No UK stamp duty or stamp duty reserve tax should be payable to the extent that the Placing Shares are issued into CREST to, or to the nominee of, a Placee who holds those shares beneficially (and not as agent or nominee for any other person) within the CREST system and registered in the name of such Placee or such Placee's nominee provided that the Placing Shares are not issued to a person whose business is or includes issuing depositary receipts or the provision of clearance services or to an agent or nominee for any such person.
Any arrangements to issue or transfer the Placing Shares into a depositary receipts system or a clearance service or to hold the Placing Shares as agent or nominee of a person to whom a depositary receipt may be issued or who will hold the Placing Shares in a clearance service, or any arrangements subsequently to transfer the Placing Shares, may give rise to UK stamp duty and/or stamp duty reserve tax, for which neither the Company nor the Joint Brokers will be responsible and the Placee to whom (or on behalf of whom, or in respect of the person for whom it is participating in the Placing as an agent or nominee) the allocation, allotment, issue or delivery of Placing Shares has given rise to such UK stamp duty or stamp duty reserve tax undertakes to pay such UK stamp duty or stamp duty reserve tax forthwith and to indemnify on an after-tax basis and to hold harmless the Company and the Joint Brokers in the event that any of the Company and/or either of the Joint Brokers has incurred any such liability to UK stamp duty or stamp duty reserve tax.
In addition, Placees should note that they will be liable to pay stamp duty and all other stamp, issue, securities, transfer, registration, documentary or other duties or taxes (including any interest, fines or penalties relating thereto) payable outside the UK by them or any other person on the acquisition by them for any Placing Shares or the agreement by them to acquire any Placing Shares.
All times and dates in this Announcement may be subject to amendment. The Joint Brokers shall notify the Placees and any person acting on behalf of the Placees of any changes.
This Announcement has been issued by the Company and is the sole responsibility of the Company.

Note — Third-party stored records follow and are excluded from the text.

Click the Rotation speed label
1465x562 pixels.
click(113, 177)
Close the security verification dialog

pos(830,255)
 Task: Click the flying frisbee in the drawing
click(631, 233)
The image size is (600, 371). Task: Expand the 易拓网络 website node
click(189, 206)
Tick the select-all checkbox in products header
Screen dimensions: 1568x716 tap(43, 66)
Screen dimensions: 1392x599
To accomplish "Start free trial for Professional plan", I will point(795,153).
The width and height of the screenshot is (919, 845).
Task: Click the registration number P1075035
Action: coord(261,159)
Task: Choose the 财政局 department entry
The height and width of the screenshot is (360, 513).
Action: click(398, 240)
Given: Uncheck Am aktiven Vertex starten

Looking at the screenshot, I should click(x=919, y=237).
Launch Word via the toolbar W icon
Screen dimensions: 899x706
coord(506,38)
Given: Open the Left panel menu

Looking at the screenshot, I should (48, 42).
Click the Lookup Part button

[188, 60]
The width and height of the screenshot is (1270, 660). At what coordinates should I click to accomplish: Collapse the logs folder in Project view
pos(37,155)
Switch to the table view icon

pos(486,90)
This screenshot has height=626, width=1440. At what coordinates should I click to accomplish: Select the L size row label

When a Placee or person acting on behalf of the Placee is dealing with the Joint Brokers, any money held in an account with either of the Joint Brokers on behalf of the Placee and/or any person acting on behalf of the Placee will not be treated as client money within the meaning of the rules and regulations of the Financial Services Authority made under the FSMA. The Placee acknowledges that the money will not be subject to the protections conferred by the client money rules; as a consequence, this money will not be segregated from the relevant Joint Broker's money in accordance with the client money rules and will be used by the relevant Joint Broker in the course of its own business; and the Placee will rank only as a general creditor of the relevant Joint Broker.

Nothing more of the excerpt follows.